I did have a better day today than I had in awhile. You people have helped me alot. I know that I will be ok, no matter the outcome. I will survive. I guess it is up to me as how to survive.
I am tired tonight, and am hoping for a good nights sleep. I need to make it a mantra to just let go. I caught myself singing the old beatles song today...."Let it Be" kinda made myself smile too.
Also another guy at work came and talked to me today.....he left his wife last friday because they are having alot of problems with her son, (his stepson 17) drugs attitude and all of that. He said to me that he is just fed up with the situation. I asked him if he wanted to lose his wife? he said no.......Then I asked him well then why would you leave her at a time when she probably needs you more than ever???? he didnt say nothing. Little while later, he gets a family emergency call and is gone for the rest of the day........now I am wondering what happened. Hope he is there tommorow so I can get an update. Funny thing is up until about 3 months ago, I could not stand this guy. But I looked past some of his asinine behaviour and do see some good points in him.....
anyways, as always I hope everyone is doing great!!
Under consideration today, I have concluded that I have alot of anger that I am internalizing.... Need to find an outlet. This anger is what is causing my sleepless nights, my torment. Working on letting it go......
I will link a thread here for you to check out when you have time, I am not 100% sure about everything in it, but maybe you can get some useful info. I know I did:
Ewe I really appreciate your support. Also thank you for the link, I am already all over that thread, it is gold!
Well she dropped off our daughter about an hour ago. Tommorow is her first day of school. She had a long list of things for me to take care of for our daughter. She is definately on top of it in that respect.
For all of the hurt and resentment I feel for her right now, one thing I can say about her is that she is a good mother. She does take care of our daughter well. Which in turn makes me step up and be a good father.
She did throw out there, that there is going to be a church service before the start of school tommorow, "so if you wanna go........be ready" yeah I am going. I will not really consider this a baby step as in the next breath she told me that sometime this weekend she plans to start coming to get some things. The move is going forward, although it is starting to feel like the longest move in the history of mankind. I was told about 5 weeks ago that she is moving.........

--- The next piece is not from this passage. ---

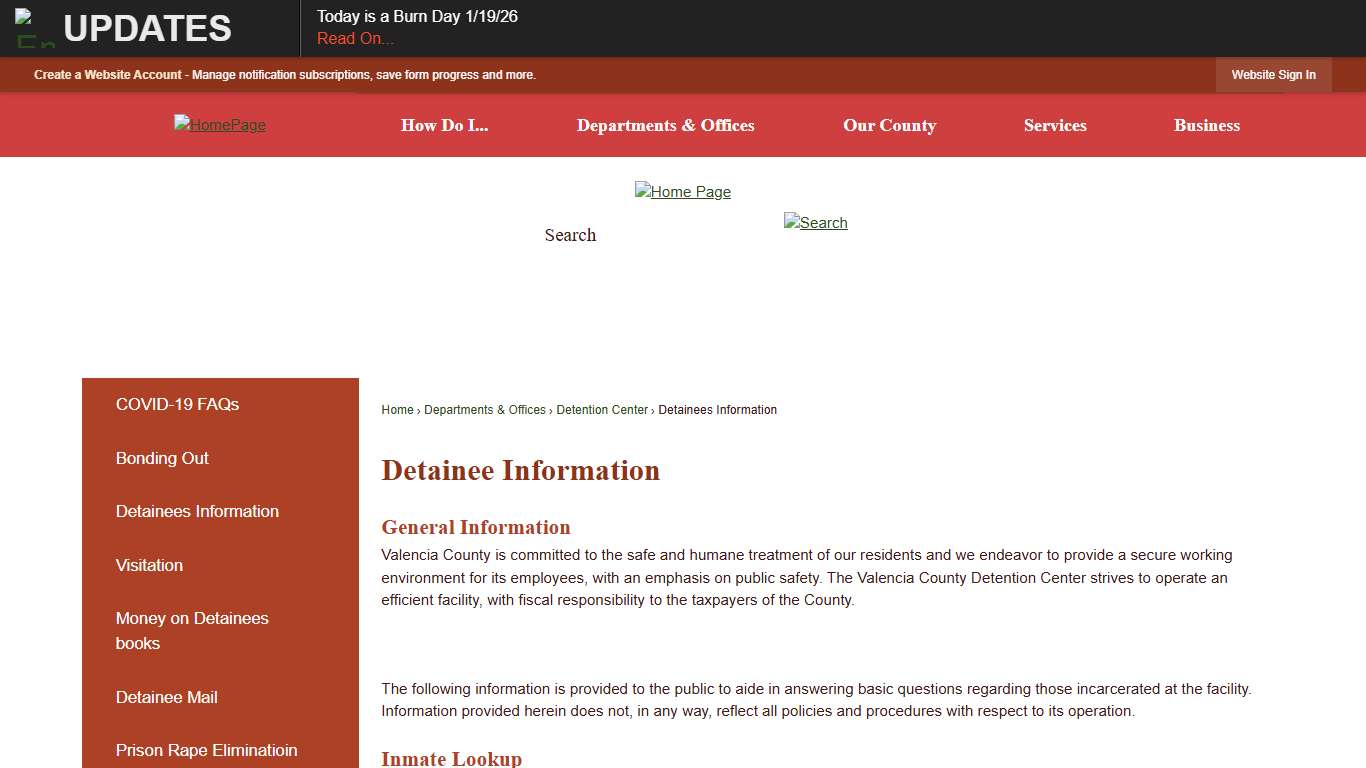The width and height of the screenshot is (1366, 768).
Task: View the Visitation information page
Action: coord(149,565)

Being as this is daughters last day of summer vacation I plan on doing something fun with her......I think a movie...
Well tommorow morning ought to be interesting. Wife is coming over at 730 am and we are bringing daughter to her first day of Kindergarden. There is church first and I believe we are all going together, although I am sure her sister will be there.....
I have actually managed to get my daughter to sleep already, mircles never cease. Now I need to get my own azz in bed sometime in the next 2 hours.